September 19–20, 2016: Training
September 20–22, 2016: Tutorials & Conference
New York, NY

Mitigating sprawl with microservices and containerization

Susan Fowler (Uber )
1:30pm–2:10pm Wednesday, 09/21/2016
Infrastructure reimagined DevOps, Resilience engineering Beekman Audience level: Advanced
Average rating: ****.
(4.42, 12 ratings)

Prerequisite knowledge

  • Familiarity with process management, the software development life-cycle, containerization, microservices, and the concepts of broad-scale architecture
  • What you'll learn

  • Understand why breaking monoliths into microservices and buying into containerization moves the need for discipline in development to new, possibly unforeseen places that are less about software development and often more about process management
  • Description

    Drawing on her experience at Uber, Susan Fowler explains how to smash a monolithic API into many hundreds of containerized microservices for fun and profit—and how to create a posture of resiliency and reliability around an infrastructure that grows and changes daily with incredible velocity.

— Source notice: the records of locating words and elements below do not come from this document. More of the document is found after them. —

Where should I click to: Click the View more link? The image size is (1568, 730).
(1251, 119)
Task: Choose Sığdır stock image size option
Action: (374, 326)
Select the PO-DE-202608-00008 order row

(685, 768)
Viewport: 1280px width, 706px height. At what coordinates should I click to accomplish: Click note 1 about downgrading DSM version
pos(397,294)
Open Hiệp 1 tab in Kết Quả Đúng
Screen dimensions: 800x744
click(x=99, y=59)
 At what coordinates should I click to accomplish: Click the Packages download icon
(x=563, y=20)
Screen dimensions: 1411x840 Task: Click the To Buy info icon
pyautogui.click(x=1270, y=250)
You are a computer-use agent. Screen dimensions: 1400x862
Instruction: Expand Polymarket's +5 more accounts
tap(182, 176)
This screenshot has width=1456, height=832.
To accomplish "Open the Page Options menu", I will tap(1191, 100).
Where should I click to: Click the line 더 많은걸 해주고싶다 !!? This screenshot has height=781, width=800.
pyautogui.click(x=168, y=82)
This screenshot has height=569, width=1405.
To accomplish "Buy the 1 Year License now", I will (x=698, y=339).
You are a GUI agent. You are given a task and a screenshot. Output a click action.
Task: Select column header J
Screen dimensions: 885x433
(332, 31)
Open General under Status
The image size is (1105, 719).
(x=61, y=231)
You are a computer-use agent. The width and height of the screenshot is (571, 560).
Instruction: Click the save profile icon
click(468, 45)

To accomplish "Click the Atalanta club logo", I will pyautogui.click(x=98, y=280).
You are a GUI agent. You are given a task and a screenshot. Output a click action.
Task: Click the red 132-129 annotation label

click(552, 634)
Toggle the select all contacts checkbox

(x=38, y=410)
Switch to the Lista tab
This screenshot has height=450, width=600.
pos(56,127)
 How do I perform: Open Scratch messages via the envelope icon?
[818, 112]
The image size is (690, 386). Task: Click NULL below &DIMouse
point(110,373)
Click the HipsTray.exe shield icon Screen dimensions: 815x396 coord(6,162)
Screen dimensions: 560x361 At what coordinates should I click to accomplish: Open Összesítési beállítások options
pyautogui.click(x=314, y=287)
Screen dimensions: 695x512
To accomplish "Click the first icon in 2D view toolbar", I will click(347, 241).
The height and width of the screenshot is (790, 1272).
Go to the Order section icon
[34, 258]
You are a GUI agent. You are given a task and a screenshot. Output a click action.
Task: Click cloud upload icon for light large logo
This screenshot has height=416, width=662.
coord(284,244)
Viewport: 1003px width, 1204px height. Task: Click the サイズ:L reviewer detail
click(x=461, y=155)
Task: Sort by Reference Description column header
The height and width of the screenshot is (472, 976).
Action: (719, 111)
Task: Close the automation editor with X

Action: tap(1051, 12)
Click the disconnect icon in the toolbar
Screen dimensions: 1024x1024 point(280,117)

    Susan organizes her talk into three key areas:
    Process management: It’s not just about building software. You have to have processes around building software that include incident reviews for security and outages. You also have to have process flows to follow up on the things that come out of these processes (and provide parallel paths to new code development) so that ongoing software failures do not sabotage new development or deplete resources (or morale). Process management and organizational overhead becomes critical as the number of services and complexity increases.

    Metrics and monitoring: If you can’t quantify what you are doing, why are you doing it? If you change a piece of code but can’t quantify the effect of that change, why did you bother to change it? Containerization and microservices give us new introspection into the tiniest spaces in our software stack with increased agility. But we have to know where to look, how to instrument that monitoring, and what to do with the metrics once we have them; by checking at cross-service boundaries, monitoring code defects, performing exhaustive root cause analysis, et cetera, we begin to see a deep picture of very tiny pieces of a very large and complex architecture. Susan shows how incident mitigation and a comprehensive review process driven by the SRE team have allowed Uber to “see into” parts of its services that previously were opaque or hard to get visibility into.

    Evangelizing, teaching, and sticking to it: One of the things that comes up repeatedly in talking to developers outside of Uber (and developers new to Uber) is that ideas like orthogonality, black box design, fragile parsers, language barriers, unit tests, code reviews, and general coding discipline have to be practiced even more carefully. A lack of these practices (technical debt) is magnified by microservices rather than omitted. The same is true with containers. Technical debt exists in a microservice- and container-driven world; it is just isolated into smaller pools of debt, and it surfaces in outages or when new people are brought in. But it still costs developer time and organizational time. Susan discusses the process Uber SRE has developed for approaching these situations, ultimately leading to increased reliability across the stack.

    Photo of Susan Fowler

    Susan Fowler


    Susan Fowler is a site reliability engineer at Uber, where she splits her time between embedding within business-critical microservice teams and running a production-readiness initiative across Uber’s diverse set of microservices.